2. LEG IMBALANCE; INNER/OUTER
I’m not sure why I see this so frequently. Maybe if we all squatted a lot this wouldn’t be an issue.

This generally is not an issue in former ballerinas or martial artists, that is, people who have done a lot of kicking and leg swings.

This is why you have to pay conscious attention to make sure your knee tracks your toes during virabadrasana.

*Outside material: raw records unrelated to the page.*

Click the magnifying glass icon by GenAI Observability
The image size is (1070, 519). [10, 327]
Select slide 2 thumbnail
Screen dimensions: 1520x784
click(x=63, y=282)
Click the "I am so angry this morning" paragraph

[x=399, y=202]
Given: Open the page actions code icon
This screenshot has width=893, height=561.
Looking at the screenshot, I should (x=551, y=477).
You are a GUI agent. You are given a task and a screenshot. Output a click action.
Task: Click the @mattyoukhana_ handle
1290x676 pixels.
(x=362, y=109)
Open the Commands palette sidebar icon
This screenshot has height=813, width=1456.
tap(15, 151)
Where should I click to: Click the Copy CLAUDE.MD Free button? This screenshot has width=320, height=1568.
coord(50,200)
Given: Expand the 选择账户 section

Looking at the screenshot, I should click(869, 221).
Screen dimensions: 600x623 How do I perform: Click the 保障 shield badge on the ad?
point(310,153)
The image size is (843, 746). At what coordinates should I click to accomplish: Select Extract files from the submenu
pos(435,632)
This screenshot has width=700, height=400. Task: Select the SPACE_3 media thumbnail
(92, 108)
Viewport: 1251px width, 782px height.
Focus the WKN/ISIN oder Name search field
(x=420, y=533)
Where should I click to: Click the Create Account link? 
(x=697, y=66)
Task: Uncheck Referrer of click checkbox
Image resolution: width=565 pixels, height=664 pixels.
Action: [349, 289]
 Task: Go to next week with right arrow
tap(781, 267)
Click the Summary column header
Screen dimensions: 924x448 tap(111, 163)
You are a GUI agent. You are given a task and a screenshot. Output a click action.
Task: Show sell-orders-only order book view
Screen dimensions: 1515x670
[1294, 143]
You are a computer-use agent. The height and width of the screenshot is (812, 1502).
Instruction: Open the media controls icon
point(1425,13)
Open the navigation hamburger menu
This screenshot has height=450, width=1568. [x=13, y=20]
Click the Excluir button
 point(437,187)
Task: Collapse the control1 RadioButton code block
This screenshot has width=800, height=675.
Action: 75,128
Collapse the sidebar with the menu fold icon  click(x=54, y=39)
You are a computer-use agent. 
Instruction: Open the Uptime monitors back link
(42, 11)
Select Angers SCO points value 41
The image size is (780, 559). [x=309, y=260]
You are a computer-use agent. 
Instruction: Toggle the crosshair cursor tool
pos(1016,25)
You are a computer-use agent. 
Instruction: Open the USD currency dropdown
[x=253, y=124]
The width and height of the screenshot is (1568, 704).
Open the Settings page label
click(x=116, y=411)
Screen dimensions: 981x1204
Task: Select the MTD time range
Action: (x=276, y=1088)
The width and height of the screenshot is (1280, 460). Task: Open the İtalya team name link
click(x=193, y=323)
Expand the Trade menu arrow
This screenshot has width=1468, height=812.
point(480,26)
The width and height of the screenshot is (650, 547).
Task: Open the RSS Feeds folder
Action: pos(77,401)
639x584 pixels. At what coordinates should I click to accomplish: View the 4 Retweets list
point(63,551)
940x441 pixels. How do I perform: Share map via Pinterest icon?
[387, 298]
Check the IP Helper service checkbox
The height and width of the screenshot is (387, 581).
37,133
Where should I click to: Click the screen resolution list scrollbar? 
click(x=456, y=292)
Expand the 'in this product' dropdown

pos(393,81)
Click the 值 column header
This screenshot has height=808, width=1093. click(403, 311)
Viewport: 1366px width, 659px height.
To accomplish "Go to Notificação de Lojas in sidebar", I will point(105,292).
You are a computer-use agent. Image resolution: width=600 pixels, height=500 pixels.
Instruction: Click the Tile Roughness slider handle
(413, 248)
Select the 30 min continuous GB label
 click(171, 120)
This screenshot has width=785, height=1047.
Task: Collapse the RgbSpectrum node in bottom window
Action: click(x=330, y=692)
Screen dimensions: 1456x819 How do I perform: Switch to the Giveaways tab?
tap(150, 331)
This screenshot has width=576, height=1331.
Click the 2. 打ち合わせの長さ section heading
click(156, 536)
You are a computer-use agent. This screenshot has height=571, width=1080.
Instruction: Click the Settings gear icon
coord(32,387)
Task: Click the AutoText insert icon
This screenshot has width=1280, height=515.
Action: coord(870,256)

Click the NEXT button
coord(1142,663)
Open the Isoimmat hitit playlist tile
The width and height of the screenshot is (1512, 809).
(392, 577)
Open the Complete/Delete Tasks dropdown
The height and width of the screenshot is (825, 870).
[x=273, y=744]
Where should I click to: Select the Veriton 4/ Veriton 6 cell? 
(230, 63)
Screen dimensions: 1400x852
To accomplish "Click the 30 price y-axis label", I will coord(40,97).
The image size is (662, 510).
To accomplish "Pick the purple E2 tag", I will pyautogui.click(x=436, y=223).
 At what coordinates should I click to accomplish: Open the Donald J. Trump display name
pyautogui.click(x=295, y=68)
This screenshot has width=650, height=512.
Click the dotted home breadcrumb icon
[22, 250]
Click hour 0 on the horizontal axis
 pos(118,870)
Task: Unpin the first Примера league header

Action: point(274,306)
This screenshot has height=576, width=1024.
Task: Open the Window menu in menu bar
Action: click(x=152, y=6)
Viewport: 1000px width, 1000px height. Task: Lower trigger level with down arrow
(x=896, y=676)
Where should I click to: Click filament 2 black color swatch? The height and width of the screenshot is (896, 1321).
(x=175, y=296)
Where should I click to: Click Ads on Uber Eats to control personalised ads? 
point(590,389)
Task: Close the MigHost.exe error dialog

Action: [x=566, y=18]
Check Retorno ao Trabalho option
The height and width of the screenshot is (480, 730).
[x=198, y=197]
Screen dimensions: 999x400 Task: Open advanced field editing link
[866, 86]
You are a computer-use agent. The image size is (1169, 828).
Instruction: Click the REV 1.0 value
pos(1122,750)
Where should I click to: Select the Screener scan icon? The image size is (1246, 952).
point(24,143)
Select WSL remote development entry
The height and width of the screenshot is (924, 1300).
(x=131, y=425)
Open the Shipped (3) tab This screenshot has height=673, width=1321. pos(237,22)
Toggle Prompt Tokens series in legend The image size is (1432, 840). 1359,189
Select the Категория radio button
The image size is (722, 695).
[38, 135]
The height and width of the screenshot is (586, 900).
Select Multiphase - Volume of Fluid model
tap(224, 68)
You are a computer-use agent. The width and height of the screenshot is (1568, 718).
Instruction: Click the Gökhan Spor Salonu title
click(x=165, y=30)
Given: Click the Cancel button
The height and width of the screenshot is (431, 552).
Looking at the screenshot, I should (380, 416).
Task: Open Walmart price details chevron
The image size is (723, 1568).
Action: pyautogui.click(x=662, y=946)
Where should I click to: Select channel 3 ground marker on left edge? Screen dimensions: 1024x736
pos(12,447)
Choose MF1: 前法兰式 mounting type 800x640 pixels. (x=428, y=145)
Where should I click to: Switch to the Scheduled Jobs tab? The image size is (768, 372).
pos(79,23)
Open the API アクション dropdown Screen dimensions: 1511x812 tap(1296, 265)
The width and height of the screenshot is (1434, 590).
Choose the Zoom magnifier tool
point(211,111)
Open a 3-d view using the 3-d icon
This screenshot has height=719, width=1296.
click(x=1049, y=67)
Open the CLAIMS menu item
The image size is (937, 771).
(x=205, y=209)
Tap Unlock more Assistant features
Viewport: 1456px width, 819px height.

Usually I see the knee waggle inward and the foot flatten.

3. SHORT HIP FLEXORS
Generally, we sit a lot, so the front of our hips shorten and the backs of our legs get weak.

We do no hip extension in the Primary Series until backbends, so this one's harder to untangle, though tiraing mukkha eka pada paschimattanasana is sometimes a good clue.

WHAT TO DO ABOUT IT
I didn’t want to present a problem and then not offer a solution; however, I wrote five pages of postural suggestions that, upon re-reading, caused my eyes to dry up and fall out of my skull from boredom.

So there’re a lot of great technical manuals out there: Maehle’s book, if for nothing but the technical info. Swenson's book is also always great simply because it's simple.

The act of writing out the alignment suggestions was therapeutic for me, though, because look, let’s face it: you just have to show up consistently and practice the Primary Series with a teacher/friend who has a good eye for energy lines --- or at the very least, has practiced for a little while themselves and can tell when something may hurt further on down the line.

To get too worried about correcting structural imbalances and we drift into the realm of physical therapy and denude the Ashtanga Vinyasa practice of its inherent power, and also become mired in the problem/solution dialectic.

I think this can be okay for a period of time because it can also reveal a lot about our expectations of a Yoga practice.

Do we expect it to take us from one state to another, one totally unlike the one before?

Do we consider life a problem to be solved?

Are we inherently broken and in need of fixing?

These feel like more important questions to savor ... they just have to be asked before they can be contemplated.